I look inside the Garden Tomb.
Late 20th century archeologists suggest that the Garden Tomb cistern originated during the Crusader era and that the tomb has a design from the 8-7 century BC which was out of use during later eras. This evidence does not support the “Garden Tomb” theory. They also argue that the Church of the Sepulchre is in a place that was originally outside the Jurusalum city walls — so that it is not illogical to think that the traditional site is valid.
The original motivation of the Protestant archeologists seems to be that the Church of the Holy Sepulche was an “unnatural” setting for them — not suitable for Protestant contemplation and prayer. The Garden Tomb setting — with a Crusader marking on the tomb wall and garden environment — seemed more appropriate to many prople. Many today find the site highly suitable for meditation and prayer.
We visited an Armenian Church in the Old City and saw a station of the cross (number 4). This shrine marks the place that Jesus met his mother while carrying the cross. The footprints painted on the floor mark the place that Jesus stood. Many Armanian Christians have came to Jerusalem over the years, fleeing persecution in their home countries.

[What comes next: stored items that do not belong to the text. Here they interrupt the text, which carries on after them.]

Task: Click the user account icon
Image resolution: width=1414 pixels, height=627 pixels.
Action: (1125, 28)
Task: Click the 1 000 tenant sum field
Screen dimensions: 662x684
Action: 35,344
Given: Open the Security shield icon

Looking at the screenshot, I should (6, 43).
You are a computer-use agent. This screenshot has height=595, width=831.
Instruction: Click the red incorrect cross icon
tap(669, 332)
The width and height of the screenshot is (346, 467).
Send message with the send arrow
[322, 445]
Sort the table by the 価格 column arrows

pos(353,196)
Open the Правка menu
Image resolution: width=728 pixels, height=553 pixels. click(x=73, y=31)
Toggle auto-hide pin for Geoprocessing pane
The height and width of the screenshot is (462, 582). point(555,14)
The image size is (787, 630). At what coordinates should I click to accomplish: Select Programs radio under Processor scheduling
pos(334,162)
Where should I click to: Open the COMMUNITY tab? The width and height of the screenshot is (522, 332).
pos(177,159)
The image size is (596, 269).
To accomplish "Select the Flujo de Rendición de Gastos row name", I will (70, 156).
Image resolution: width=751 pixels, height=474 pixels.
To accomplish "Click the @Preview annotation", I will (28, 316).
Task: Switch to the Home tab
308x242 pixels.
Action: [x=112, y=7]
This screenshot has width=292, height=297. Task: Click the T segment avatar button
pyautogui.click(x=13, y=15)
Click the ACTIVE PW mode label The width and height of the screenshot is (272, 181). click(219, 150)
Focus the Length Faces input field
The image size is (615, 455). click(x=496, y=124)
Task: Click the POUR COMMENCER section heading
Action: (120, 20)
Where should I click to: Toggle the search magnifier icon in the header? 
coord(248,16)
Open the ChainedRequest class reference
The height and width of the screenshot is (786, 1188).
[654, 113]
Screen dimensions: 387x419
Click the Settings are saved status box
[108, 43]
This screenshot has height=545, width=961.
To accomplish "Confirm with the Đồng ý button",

We visit the Ethiopian Church in Jerusalum, a round building, designed to reflect the style of churches in that country.
We see icons portraying Ethiopian saints.
Abune Tekle Haimanot, Ethiopian Saint of the 12th century, founded a monastery and is considered the Father of Ethiopian Monastricism. He is portrayed standing in a deep cave where he lived. The nails in the rocks beside him function to keep him vigilant both day and night. He was given wings to help him complete his pilgrimage to Jerusalum. A diseased man comes to partake the water from a healing spring at his monastery.
Abba Samuel of Waldera is portrayed traveled through the desert on the back of a lion in the 14-15 th centuries. He is associated with stories of trees infested with pagan spirits. Typically, people in a place fear a demon-infested tree but Abba Samuel cuts it down — in the stories, the falling tree almost kills someone but Abba Samuel then uses the wood to build a church. His monastery is considered the most difficult of all — monks eat only a kind of bitter root. They lead a short but beautiful life — filled with prayers sacrifices, and renunciation, their lives shortened due to hunger and yellow fever.
I walk around the outer hallway of the Ethiopian Church, looking at the icons.
Lao tsu writes (chapter 78):
“Nothing in the world
is as soft and yielding as water
yet for dissolving the hard and inflexible,
Nothing can surpass it.
The soft overcomes the hard;
The gentle overcomes the rigid.
Everyone know this is true,
but few can put it in practice.
Therefore the Master remains
serene in the midst of sorrow.
Evil cannot enter his head
because he has given up helping,
he is people’s greatest help.
True words seem paradoxical.”
We catch the bus to Tel Aviv and walk through a market.
We will fly back to Istanbul to continue our pilgrimage around the world.
Our observations reflect differences among Jews, Muslims, and the various types of Christians. Although these groups cannot agree, there are people within each group who follow the inner path and this road leads to the One who cannot be named.